- Born: Poul Dalby Andersen April 19, 1922 Ringkøbing, Denmark
- Died: May 29, 2006 (aged 84) Los Angeles, California, United States
- Occupation(s): Danish resistance member, printer, newspaper publisher

= Poul Andersen (resistance member) =

Danish printer

Poul Dalby Andersen (April 19, 1922 – May 29, 2006) was a printer who served in the Danish resistance movement during World War II and later published one of the remaining two Danish-language newspapers in the United States.

==Background==
Andersen was born in Ringkøbing, a small town in Ringkøbing-Skjern municipality on the west coast of Denmark. His grandfather was a co-founder of the town's daily newspaper.
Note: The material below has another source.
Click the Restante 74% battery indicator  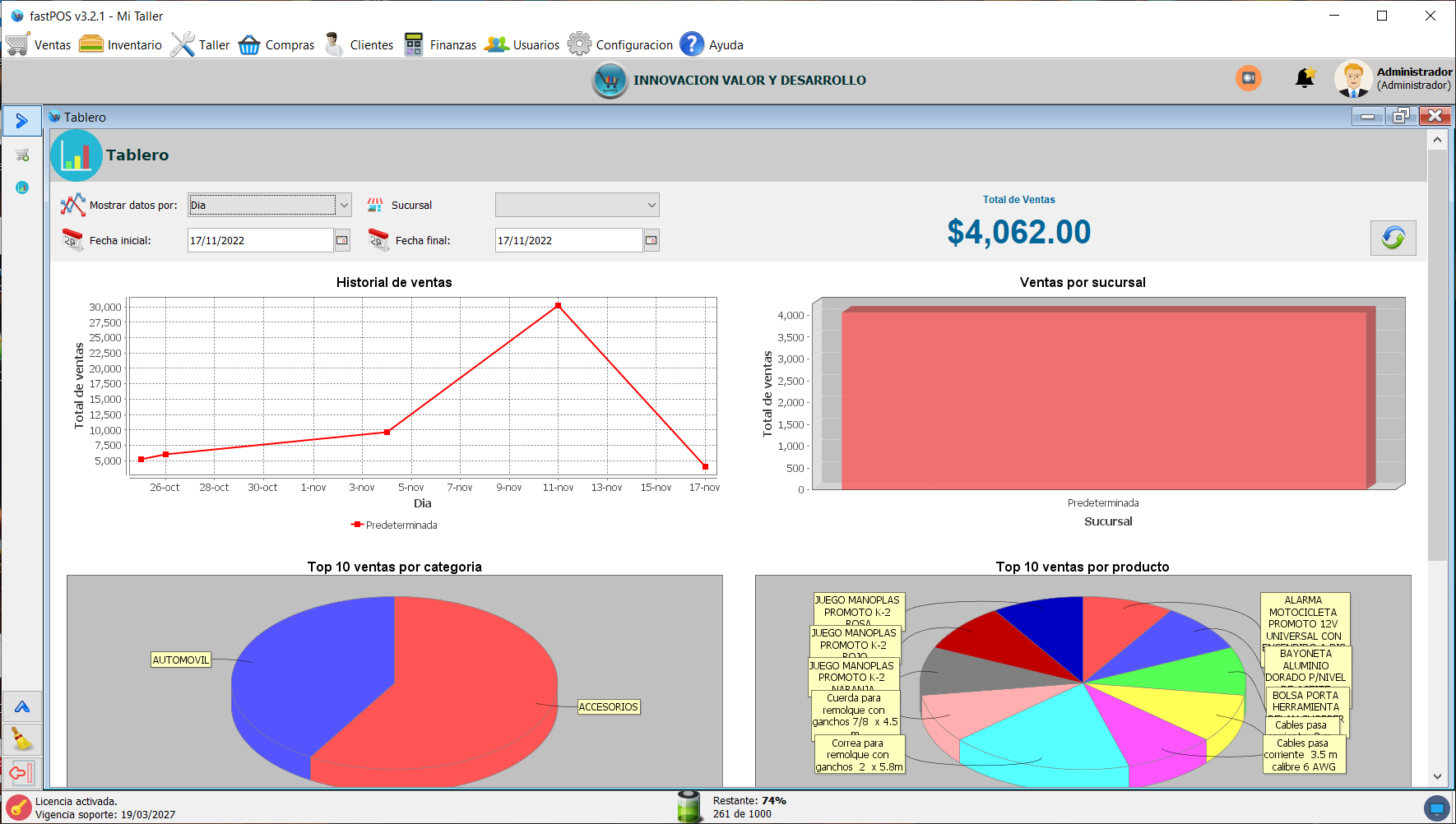point(689,806)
Andersen's father was a typesetter, and Andersen learned the printing trade in the newspaper's offices.
Andersen came to the United States in 1949 and worked on an uncle's farm in Ohio. A friend encouraged him to move to Santa Monica, California. In 1950 Andersen was hired by the Los Angeles Times as a printer.

==Career==
Andersen was a conversationalist and a soccer fanatic, two traits that helped him as a member of the Danish resistance.
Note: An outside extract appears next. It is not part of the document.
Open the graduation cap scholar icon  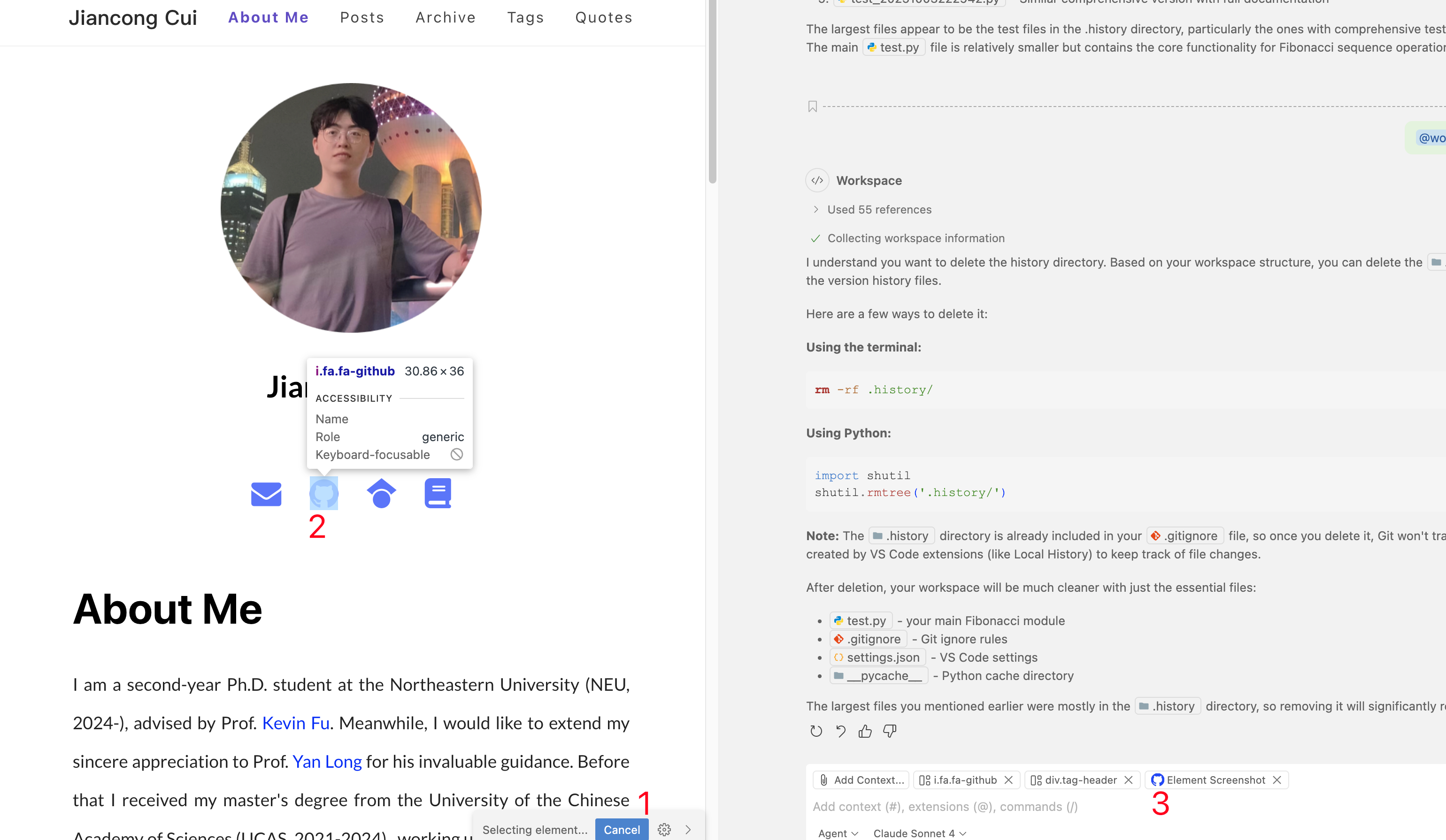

"My husband was a chatterbox, and he loved soccer, so he could bicycle down to a neighboring town to play soccer and the Germans would never think twice about it," Judy Andersen told the Los Angeles Times. "He would ask the guards, 'What are they doing in the field there?' and learn that [the Germans] were building gun emplacements."

In 1975 Andersen bought Bien, a San Francisco-based Danish-language newspaper. Andersen moved the newspaper to Burbank, California, to allow him to work on the paper after completing his shift at the Times. Biens circulation reached a high of 5,300 during Andersen's tenure as publisher.

Andersen continued to use a Linotype machine to set the type for each edition of Bien long after other newspapers had switched to computerized typesetting. In 1997 the California Newspaper Publishers Association said Bien was probably the last newspaper in California being printed with Linotype.

Andersen was knighted in 1982 by Queen Margrethe II of Denmark for his efforts in uniting the Danish American community. Andersen died in Los Angeles from complications of Alzheimer's disease.